As informações contidas nesse livro são um mero detalhe. Ele é lindo e muitíssimo bem acabado. Tem capa dura, é impresso em papel couché brilhante com fotos escolhidas a dedo que receberam uma camada de verniz UV por cima, dando um brilho especial em alguns pontos da fotografia (quem mexe com projetos gráficos sabe que isso tem que ser feito na unha). O encadernamento é feito em costura de muuuuitos cadernos, já que o livro tem um total de 888 páginas.
Cada país tem direito a duas páginas duplas. Na primeira entram as fotos, e na segunda, as informações. Contém uma breve sinopse sobre o país, a melhor época para se visitar, as experiências que não podem ser deixadas de lado, dicas de livro, música, filme e comida relacionados com o país, um resumo do país em uma palavra, os trademarks e as "surpresas" que o país guarda (normalmente alguma coisa que você só encontra ali,  como por exemplo no Brasil eles falam do Candomblé e Iemanjá).

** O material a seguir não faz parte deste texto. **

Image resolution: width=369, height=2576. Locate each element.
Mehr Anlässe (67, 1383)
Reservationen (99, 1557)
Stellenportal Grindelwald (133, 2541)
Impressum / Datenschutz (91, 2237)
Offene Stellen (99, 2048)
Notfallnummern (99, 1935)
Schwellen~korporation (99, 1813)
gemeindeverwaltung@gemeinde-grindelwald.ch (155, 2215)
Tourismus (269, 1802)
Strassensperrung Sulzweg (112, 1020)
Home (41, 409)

Não é nenhum guia turístico. Serve como curiosidade, ou, o que eu achei mais interessante no livro, é pra saber a melhor época de se visitar determinado país. Mas sinceramente, com a beleza que esse livro tem, dá vontade de visitar todos!

Informações sobre preços, não vou postar aqui. Tendo sido um presente, pretendo não descobrir quanto custou. Mas se eu não me engano ele veio da Fnac. Não deve ser um livro difícil de encontrar.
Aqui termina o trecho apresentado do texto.